Reproduce everything from the line containing "Cancel the edit issue changes" down to the line containing "Action: (x=45, y=85)", both included, precisely as it appears in the items.

-- Start Material for this exercise --

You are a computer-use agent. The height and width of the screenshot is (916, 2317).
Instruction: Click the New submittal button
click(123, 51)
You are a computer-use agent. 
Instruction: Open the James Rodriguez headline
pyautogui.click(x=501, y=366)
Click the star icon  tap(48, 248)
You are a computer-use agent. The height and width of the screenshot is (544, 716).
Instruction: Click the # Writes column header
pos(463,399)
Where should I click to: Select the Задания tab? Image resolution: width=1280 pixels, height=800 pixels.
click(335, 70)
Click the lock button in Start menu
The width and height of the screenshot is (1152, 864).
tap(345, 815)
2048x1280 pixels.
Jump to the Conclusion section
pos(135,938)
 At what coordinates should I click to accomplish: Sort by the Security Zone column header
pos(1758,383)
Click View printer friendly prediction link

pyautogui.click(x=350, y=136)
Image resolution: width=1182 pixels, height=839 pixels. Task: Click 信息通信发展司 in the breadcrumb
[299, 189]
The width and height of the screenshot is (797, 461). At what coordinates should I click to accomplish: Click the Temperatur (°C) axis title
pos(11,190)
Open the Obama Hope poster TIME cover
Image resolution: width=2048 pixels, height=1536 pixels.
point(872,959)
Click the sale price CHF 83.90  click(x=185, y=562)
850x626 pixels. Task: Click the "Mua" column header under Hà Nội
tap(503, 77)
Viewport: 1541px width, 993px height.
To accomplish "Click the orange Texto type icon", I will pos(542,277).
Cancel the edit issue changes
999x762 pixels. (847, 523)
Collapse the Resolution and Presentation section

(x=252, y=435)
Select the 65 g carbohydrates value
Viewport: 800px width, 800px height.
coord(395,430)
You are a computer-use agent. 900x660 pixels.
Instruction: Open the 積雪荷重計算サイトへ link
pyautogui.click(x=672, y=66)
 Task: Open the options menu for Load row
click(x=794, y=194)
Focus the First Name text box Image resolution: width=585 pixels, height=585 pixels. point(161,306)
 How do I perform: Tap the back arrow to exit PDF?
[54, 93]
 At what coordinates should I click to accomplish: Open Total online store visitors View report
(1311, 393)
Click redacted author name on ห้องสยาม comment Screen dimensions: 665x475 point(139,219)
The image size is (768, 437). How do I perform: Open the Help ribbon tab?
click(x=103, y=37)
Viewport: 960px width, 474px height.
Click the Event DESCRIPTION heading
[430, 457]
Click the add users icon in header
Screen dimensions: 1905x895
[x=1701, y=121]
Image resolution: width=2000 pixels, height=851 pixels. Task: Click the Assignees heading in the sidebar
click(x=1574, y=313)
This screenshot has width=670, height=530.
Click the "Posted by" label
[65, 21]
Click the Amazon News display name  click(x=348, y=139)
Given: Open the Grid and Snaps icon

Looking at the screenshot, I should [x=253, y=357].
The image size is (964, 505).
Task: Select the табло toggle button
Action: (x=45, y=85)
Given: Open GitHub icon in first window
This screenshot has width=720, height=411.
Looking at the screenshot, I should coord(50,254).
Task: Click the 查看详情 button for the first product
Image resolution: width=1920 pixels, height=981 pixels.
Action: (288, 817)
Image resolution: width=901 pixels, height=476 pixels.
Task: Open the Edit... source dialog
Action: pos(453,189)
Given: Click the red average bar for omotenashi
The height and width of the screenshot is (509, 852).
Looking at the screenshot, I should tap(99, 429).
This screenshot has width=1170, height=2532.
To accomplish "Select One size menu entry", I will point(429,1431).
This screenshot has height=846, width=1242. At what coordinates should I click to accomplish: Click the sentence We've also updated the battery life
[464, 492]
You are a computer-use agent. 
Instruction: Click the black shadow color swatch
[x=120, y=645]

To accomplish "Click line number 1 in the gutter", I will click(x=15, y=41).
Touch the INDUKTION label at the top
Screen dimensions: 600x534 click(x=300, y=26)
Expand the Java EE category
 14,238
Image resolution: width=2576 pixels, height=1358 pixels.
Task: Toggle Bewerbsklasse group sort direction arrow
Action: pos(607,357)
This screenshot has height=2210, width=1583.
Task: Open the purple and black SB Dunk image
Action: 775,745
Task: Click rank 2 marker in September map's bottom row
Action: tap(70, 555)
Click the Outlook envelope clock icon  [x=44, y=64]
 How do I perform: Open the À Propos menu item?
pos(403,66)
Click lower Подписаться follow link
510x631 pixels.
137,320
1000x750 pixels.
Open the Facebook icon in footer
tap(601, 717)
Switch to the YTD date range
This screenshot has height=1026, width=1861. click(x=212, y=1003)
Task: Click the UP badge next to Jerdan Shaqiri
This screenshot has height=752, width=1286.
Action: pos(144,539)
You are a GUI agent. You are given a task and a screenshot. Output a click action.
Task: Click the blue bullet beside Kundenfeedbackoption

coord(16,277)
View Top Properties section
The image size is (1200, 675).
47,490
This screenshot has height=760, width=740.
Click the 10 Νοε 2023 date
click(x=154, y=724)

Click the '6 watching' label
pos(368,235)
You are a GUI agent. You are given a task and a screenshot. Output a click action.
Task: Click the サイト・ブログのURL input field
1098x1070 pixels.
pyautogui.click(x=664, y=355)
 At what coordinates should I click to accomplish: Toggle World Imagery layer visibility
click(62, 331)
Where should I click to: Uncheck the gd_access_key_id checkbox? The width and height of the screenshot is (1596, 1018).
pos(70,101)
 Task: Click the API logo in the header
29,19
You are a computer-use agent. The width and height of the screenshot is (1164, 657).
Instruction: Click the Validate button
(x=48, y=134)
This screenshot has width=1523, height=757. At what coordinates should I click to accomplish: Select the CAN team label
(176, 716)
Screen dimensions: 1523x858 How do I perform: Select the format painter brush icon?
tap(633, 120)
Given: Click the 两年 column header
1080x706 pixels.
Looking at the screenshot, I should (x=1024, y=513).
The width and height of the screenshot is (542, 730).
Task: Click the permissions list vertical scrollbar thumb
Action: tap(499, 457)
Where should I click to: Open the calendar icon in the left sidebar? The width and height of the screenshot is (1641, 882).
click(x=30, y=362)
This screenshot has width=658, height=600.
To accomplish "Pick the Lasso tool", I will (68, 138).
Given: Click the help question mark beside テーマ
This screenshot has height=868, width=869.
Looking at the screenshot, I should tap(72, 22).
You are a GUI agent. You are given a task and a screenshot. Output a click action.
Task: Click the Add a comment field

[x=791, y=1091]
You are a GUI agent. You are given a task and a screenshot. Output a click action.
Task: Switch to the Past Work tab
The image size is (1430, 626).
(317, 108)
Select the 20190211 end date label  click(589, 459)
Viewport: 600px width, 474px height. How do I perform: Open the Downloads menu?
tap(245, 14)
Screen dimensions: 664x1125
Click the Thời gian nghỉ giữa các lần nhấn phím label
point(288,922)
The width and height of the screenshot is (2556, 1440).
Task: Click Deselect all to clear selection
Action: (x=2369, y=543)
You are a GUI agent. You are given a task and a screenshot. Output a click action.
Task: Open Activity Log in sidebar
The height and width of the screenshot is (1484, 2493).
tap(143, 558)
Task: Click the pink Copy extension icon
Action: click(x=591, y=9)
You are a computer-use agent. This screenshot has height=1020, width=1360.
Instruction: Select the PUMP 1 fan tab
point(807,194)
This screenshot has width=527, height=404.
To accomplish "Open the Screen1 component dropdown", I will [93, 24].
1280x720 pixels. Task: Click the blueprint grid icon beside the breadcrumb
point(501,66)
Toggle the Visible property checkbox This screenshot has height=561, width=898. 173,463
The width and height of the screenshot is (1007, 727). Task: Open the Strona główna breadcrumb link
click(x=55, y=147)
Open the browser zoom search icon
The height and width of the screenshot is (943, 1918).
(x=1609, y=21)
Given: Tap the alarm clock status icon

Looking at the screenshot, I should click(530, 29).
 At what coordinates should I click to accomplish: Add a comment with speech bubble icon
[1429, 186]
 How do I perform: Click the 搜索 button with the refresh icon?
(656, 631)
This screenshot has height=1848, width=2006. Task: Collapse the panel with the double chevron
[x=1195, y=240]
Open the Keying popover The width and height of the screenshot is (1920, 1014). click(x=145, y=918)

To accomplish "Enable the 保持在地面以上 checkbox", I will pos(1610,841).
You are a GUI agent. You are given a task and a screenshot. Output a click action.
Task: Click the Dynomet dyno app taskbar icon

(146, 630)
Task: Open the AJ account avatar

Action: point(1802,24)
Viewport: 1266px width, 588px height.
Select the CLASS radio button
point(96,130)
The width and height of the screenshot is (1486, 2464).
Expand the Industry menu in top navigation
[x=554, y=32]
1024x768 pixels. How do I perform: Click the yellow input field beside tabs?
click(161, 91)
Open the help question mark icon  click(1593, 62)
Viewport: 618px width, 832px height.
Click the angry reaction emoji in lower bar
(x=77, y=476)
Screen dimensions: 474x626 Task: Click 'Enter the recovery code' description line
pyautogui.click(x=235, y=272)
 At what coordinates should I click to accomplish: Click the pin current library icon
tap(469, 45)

-- End Material for this exercise --

## Result of this task
Cancel the edit issue changes
999x762 pixels. (847, 523)
Collapse the Resolution and Presentation section

(x=252, y=435)
Select the 65 g carbohydrates value
Viewport: 800px width, 800px height.
coord(395,430)
You are a computer-use agent. 900x660 pixels.
Instruction: Open the 積雪荷重計算サイトへ link
pyautogui.click(x=672, y=66)
 Task: Open the options menu for Load row
click(x=794, y=194)
Focus the First Name text box Image resolution: width=585 pixels, height=585 pixels. point(161,306)
 How do I perform: Tap the back arrow to exit PDF?
[54, 93]
 At what coordinates should I click to accomplish: Open Total online store visitors View report
(1311, 393)
Click redacted author name on ห้องสยาม comment Screen dimensions: 665x475 point(139,219)
The image size is (768, 437). How do I perform: Open the Help ribbon tab?
click(x=103, y=37)
Viewport: 960px width, 474px height.
Click the Event DESCRIPTION heading
[430, 457]
Click the add users icon in header
Screen dimensions: 1905x895
[x=1701, y=121]
Image resolution: width=2000 pixels, height=851 pixels. Task: Click the Assignees heading in the sidebar
click(x=1574, y=313)
This screenshot has width=670, height=530.
Click the "Posted by" label
[65, 21]
Click the Amazon News display name  click(x=348, y=139)
Given: Open the Grid and Snaps icon

Looking at the screenshot, I should [x=253, y=357].
The image size is (964, 505).
Task: Select the табло toggle button
Action: (x=45, y=85)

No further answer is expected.